I believe these two paragraphs show the problem you are seeing.  It comes down partially as to where "survival" fits into the picture of the MoQ.  Either "ability to survive" is parallel to value (bleh!) or "quality = ability to survive".  Neither quite seems right to me.  In my last post I mentioned "Survival ... has been a useful pattern" and "Survival is a static latch".  Neither of those seem right either.  I wrote them so I wouldn't get stuck and never send the post.  But looking back, I cringe.

So, correct me if I'm wrong, but the problem we are looking at and focusing on is the placement of "survival".  After the above two paragraphs I quoted, you enter into a very illuminating sketch of the problem of how to comprehend the MoQ, or reality with the MoQ.  (I'm having difficulty labeling what you wrote, but whatever one calls it, it was preceptive.)  The only thing I disagree with, and it might not matter, is your saying that we project the four levels onto the subject/object.  I think it is the other way around.  We sometimes still use "S-O speak" to talk about, well, whatever it is we're talkin' about.  I don't know what to say about that right now, but....

I think we can get at the placement of survival without entering into a horribly cyclical discussion like the above one.  Survival, to me, is an outdated concept.  Any of the above placements of it ("parallel to value", "equated to quality", "static pattern", "static latch") are all ugly.  They don't quite seem right and they don't quite work.  I think it's because "static pattern of value" has survival inherently stuck into it.  Stuck into the "static" part.

And here's where I get stuck.

It took me a half-hour to write the last two sentences and nothing sounds right anymore.  All I have left is a vague notion of where I want to look.  Talk about a "dim apprehension".  (Whitehead)
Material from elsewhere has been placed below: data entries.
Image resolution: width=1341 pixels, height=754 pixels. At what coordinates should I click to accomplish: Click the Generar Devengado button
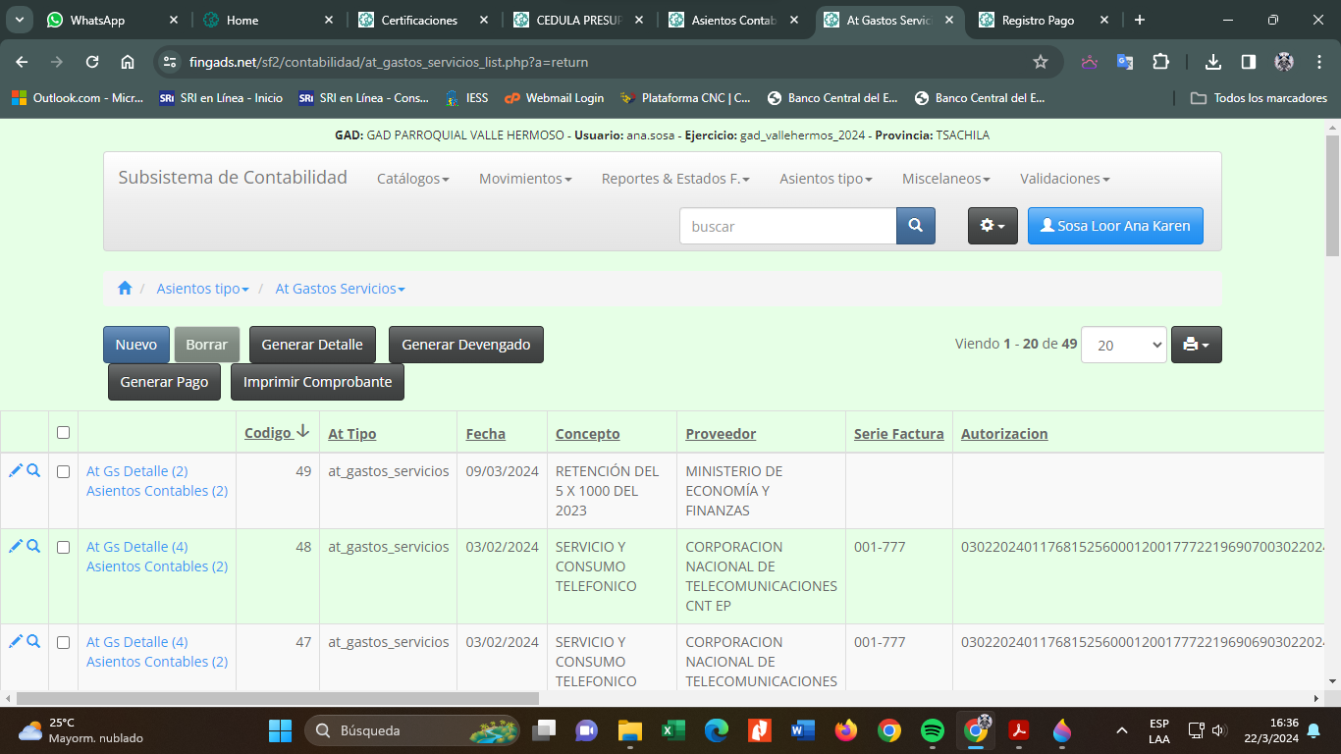pyautogui.click(x=465, y=345)
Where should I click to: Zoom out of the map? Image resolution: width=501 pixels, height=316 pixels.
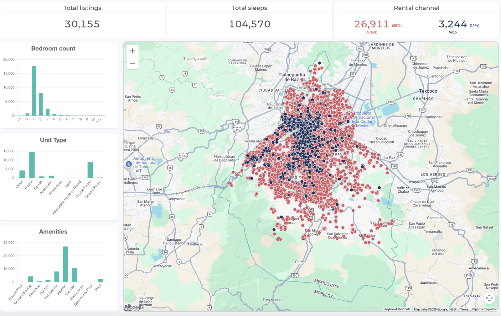point(132,63)
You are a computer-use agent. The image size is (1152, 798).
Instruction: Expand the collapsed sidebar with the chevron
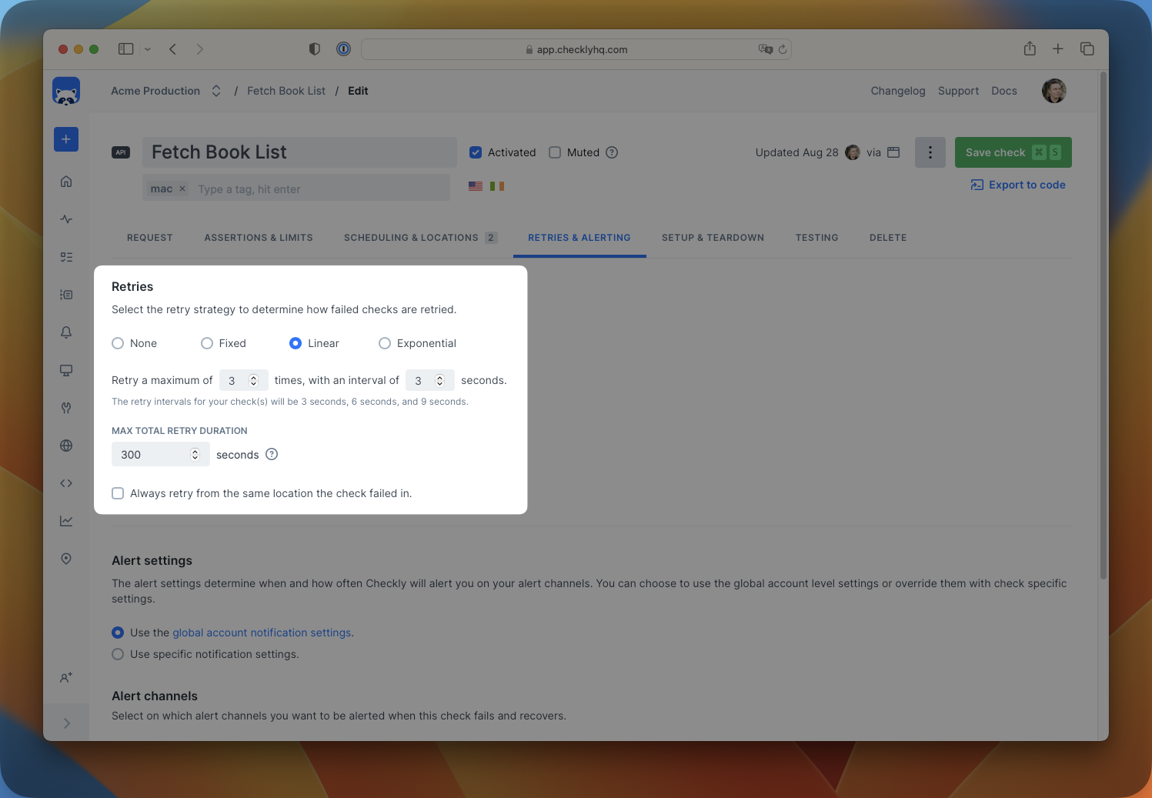66,722
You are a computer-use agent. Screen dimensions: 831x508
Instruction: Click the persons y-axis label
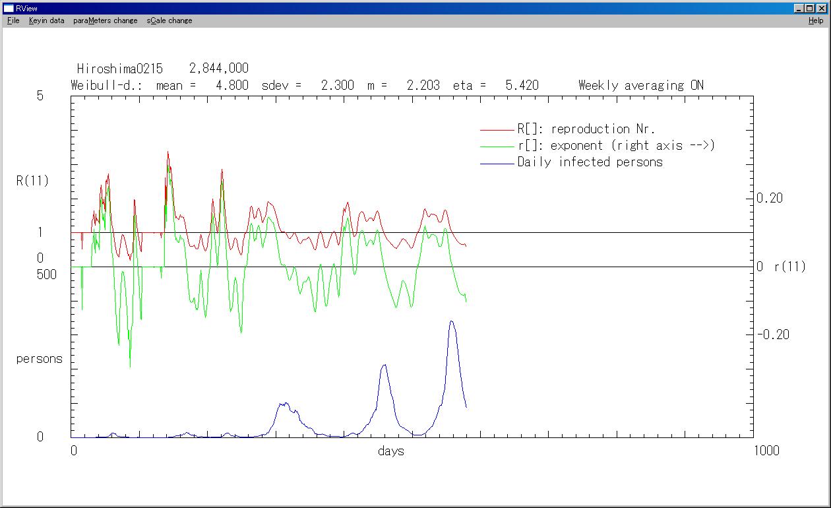(x=40, y=359)
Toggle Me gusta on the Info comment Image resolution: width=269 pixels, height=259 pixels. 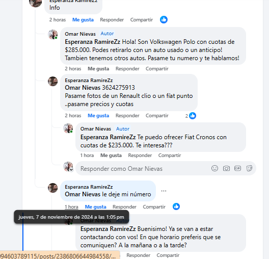tap(83, 20)
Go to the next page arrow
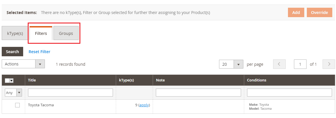 329,64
Well, here's my vague dimmness:  I have a feeling survival is outdated as a concept because of the 4 levels as a whole.  When we apply survival to the Bio-level it looks great.  When we apply it to the Social-level it looks pretty good, too.  When we apply it to the Int-level it looks nasty and when we apply it to the Inorg-level it looks silly.  Richard Dawkins wrote of memes as the self-perpetuating part of the idea (as gene is to bio).  I've also noticed the memes have been talked of extensively here.  Personally, I don't like memes.  They are cold and don't quite sound right.  More of an analogy.  And not a very good one.

When survival is applied to the Inorganic level, it looks silly 'cuz how could "not alive" stuff die?  That's a naive, though.  We can twist survival around make it look like "the perpertuation of stable patterns".  That's what Dawkins did.  But that doesn't sound right either.  I haven't fully explored these possibilities yet, though.

I think my discomfort with survival comes because I don't think we need it in the MoQ.  My vague notion is that it is replaced by "The migration of static patterns of quality toward Dynamic Quality."  That's why the interpretation changes.  Because survival is thrown out.  Kinda' like how "cause" was thrown out for "values precondition".

These musings are highly attackable.  Tomorrow, in fact, I will think I'm a naive pig-dog.  But I say them to spur attack.  Tell me what you think of them.

As a side note, I'm finishing an essay for the Forum (that I've alluded to before) that mentions such things as the values of science, Dawkins' Selfish Gene theory, Behe's biochemical attack on evolution, and Pirsig's cozy metaphysics.  Essentially, I use evolution as a case study for reductionism and mechanistic theory.  I'm not sure to what justice I do to any of those things, but it's fairly preliminary.  The ideas involved are more important to me than the fine points.  But, we shall see.  Perhaps I've said too much.